**Problem requirements**
Rewrite all of the material below with "Image resolution" replaced by "Picture dimensions" wherever it occurs, changing nothing else. Leave the pictures out of your answer.

[Screen grounding examples]

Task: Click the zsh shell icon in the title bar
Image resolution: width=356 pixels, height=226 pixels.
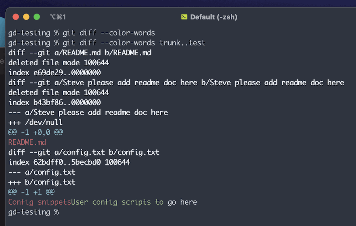Action: point(184,17)
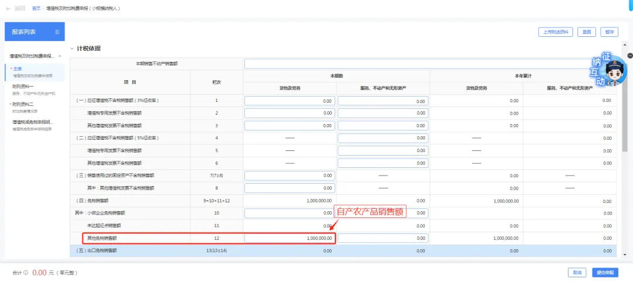The image size is (633, 282).
Task: Select 主表 in the report list
Action: coord(18,69)
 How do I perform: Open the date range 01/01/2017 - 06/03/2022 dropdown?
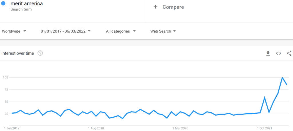66,31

**Task output**
Task: Click the zsh shell icon in the title bar
Picture dimensions: width=356 pixels, height=226 pixels.
Action: point(184,17)
The image size is (633, 282).
Task: Select 主表 in the report list
Action: coord(18,69)
 How do I perform: Open the date range 01/01/2017 - 06/03/2022 dropdown?
66,31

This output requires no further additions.